BMC Medical Informatics and Decision Making (Apr 2022)
Improving medical term embeddings using UMLS Metathesaurus
Abstract
Abstract Background Health providers create Electronic Health Records (EHRs) to describe the conditions and procedures used to treat their patients. Medical notes entered by medical staff in the form of free text are a particularly insightful component of EHRs. There is a great interest in applying machine learning tools on medical notes in numerous medical informatics applications. Learning vector representations, or embeddings, of terms in the notes, is an important pre-processing step in such applications. However, learning good embeddings is challenging because medical notes are rich in specialized terminology, and the number of available EHRs in practical applications is often very small. Methods In this paper, we propose a novel algorithm to learn embeddings of medical terms from a limited set of medical notes. The algorithm, called definition2vec, exploits external information in the form of medical term definitions. It is an extension of a skip-gram algorithm that incorporates textual definitions of medical terms provided by the Unified Medical Language System (UMLS) Metathesaurus.
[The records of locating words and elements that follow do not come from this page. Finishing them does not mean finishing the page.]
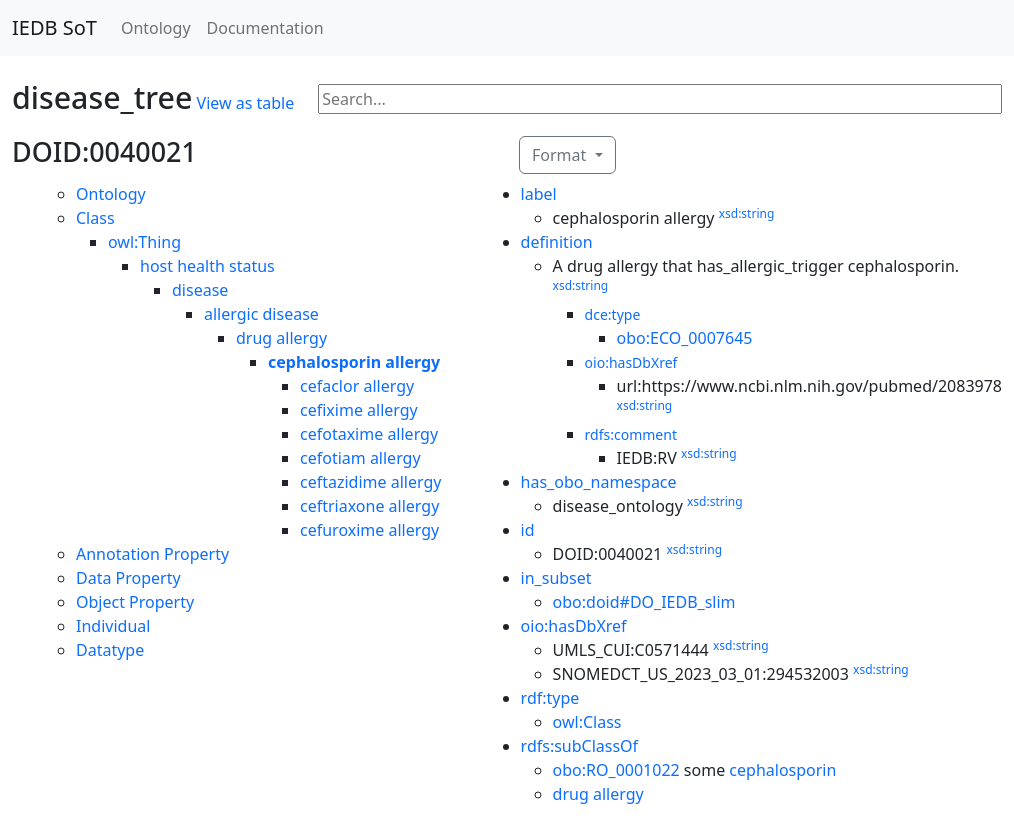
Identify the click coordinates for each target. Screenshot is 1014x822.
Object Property (135, 602)
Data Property (128, 578)
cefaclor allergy (357, 386)
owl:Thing (144, 242)
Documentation (265, 28)
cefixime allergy (359, 410)
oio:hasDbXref (631, 362)
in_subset (556, 578)
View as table (246, 103)
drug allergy (281, 338)
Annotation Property (152, 554)
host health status (207, 266)
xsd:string (747, 213)
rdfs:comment (631, 434)
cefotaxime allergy (369, 434)
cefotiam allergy (360, 458)
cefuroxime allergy (369, 530)
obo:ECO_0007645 (685, 338)
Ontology (156, 28)
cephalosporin (782, 770)
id (528, 530)
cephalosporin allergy (354, 362)
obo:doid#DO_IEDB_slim (644, 602)
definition (557, 242)
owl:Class (587, 722)
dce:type (613, 314)
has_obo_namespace (599, 482)
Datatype (110, 650)
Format (561, 155)
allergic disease (261, 314)
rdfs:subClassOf (580, 746)
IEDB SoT (54, 27)
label (539, 194)
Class (95, 218)
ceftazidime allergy (370, 482)
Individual (113, 626)
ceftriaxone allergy (369, 506)
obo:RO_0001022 (616, 770)
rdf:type (550, 698)
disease (200, 290)
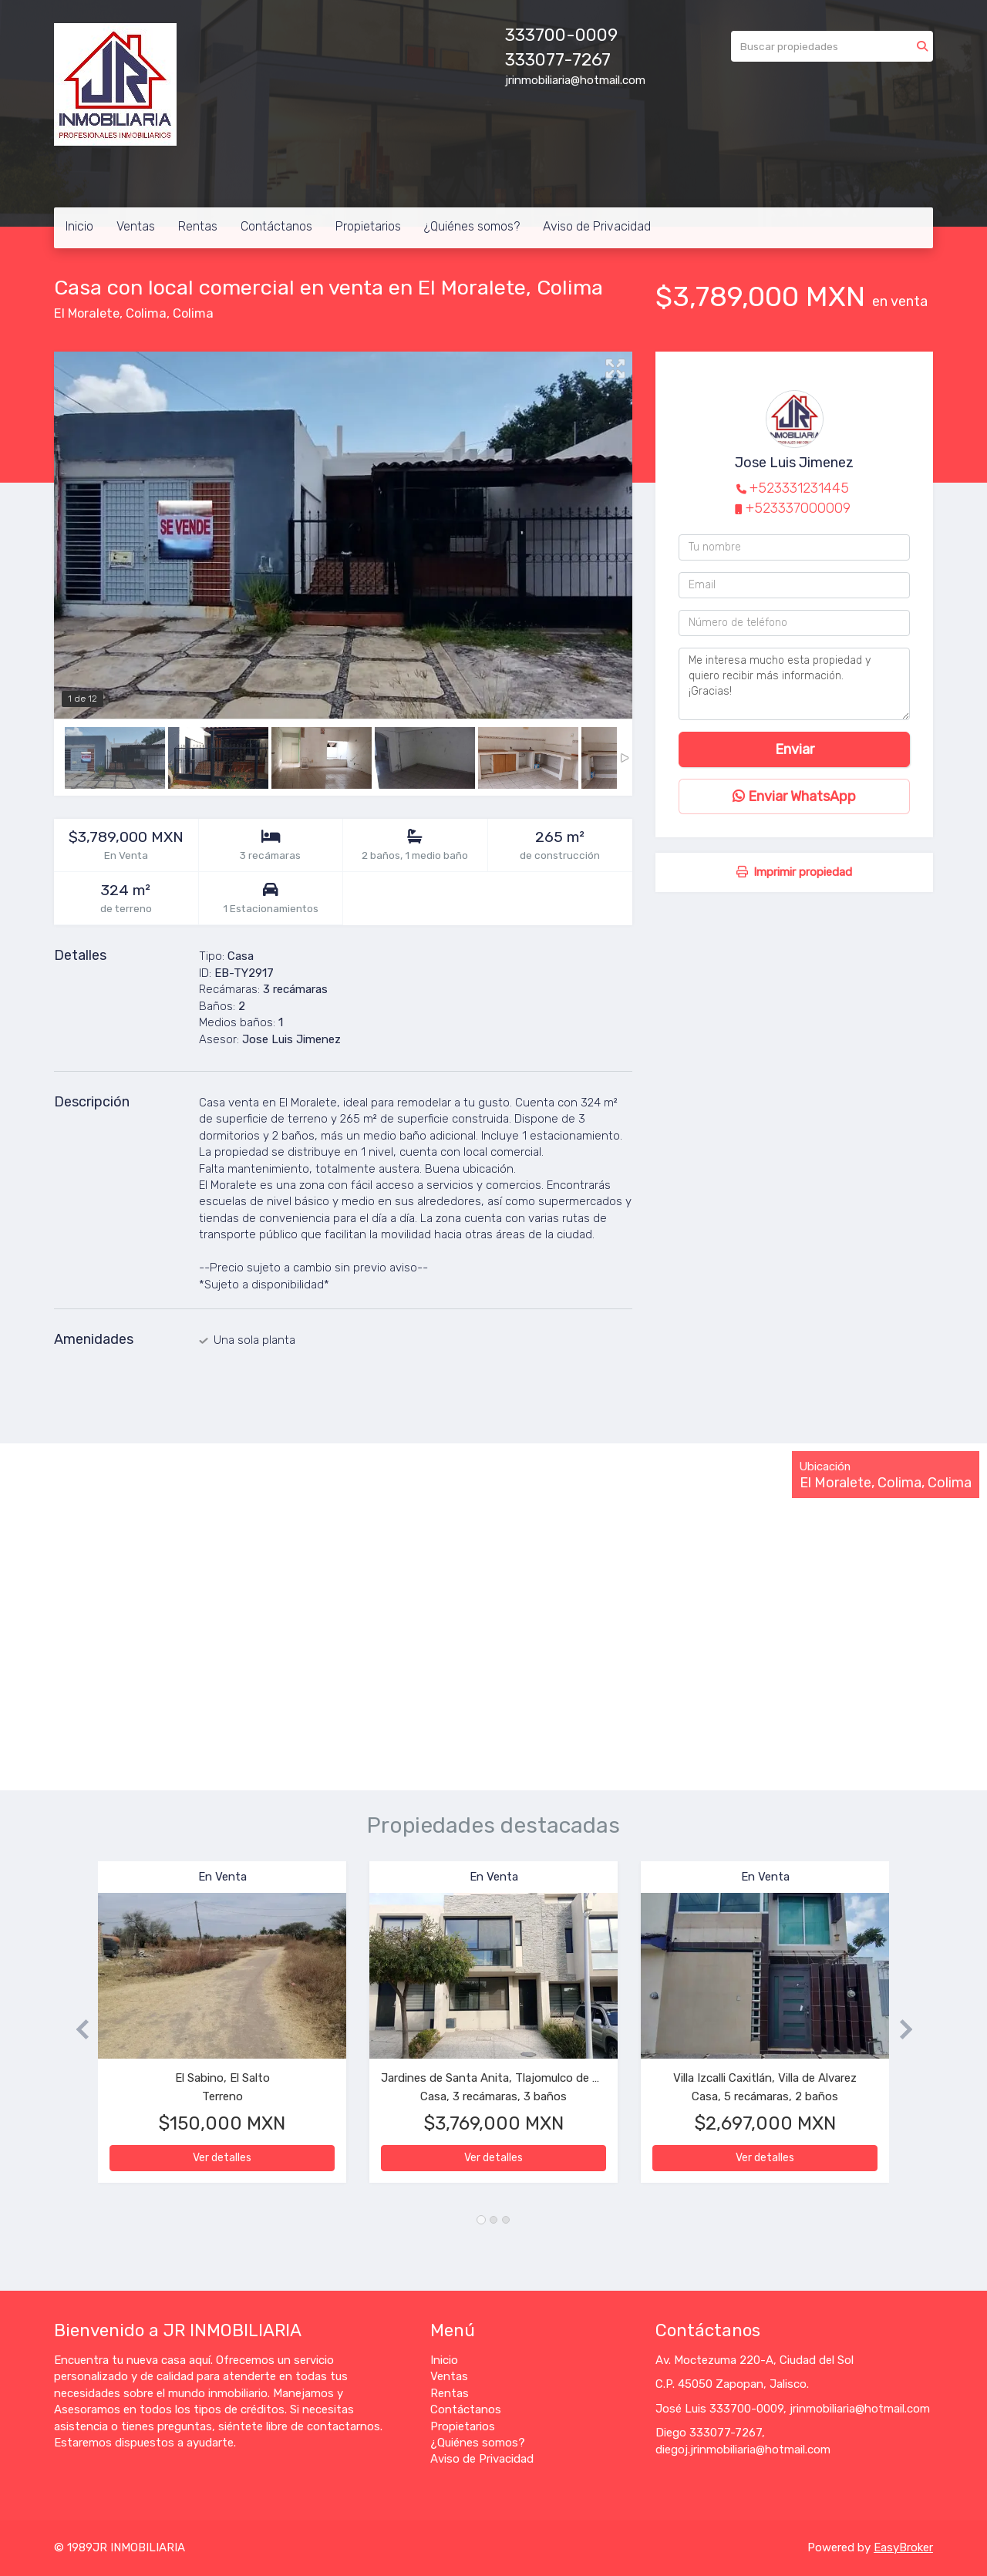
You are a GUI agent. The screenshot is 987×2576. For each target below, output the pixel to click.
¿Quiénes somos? (472, 226)
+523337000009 (798, 508)
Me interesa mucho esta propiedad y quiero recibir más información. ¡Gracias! (794, 684)
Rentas (197, 226)
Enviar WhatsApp (794, 796)
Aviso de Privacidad (597, 226)
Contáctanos (276, 226)
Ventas (135, 226)
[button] (76, 2029)
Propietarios (368, 226)
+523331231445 (799, 488)
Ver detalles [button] (222, 2157)
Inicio (79, 226)
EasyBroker (903, 2547)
Results To evaluate the proposed approach, we used a publicly available Medical Information Mart for Intensive Care (MIMIC-III) EHR data set. We performed quantitative and qualitative experiments to measure the usefulness of the learned embeddings. The experimental results show that definition2vec keeps the semantically similar medical terms together in the embedding vector space even when they are rare or unobserved in the corpus. We also demonstrate that learned vector embeddings are helpful in downstream medical informatics applications. Conclusion This paper shows that medical term definitions can be helpful when learning embeddings of rare or previously unseen medical terms from a small corpus of specialized documents such as medical notes.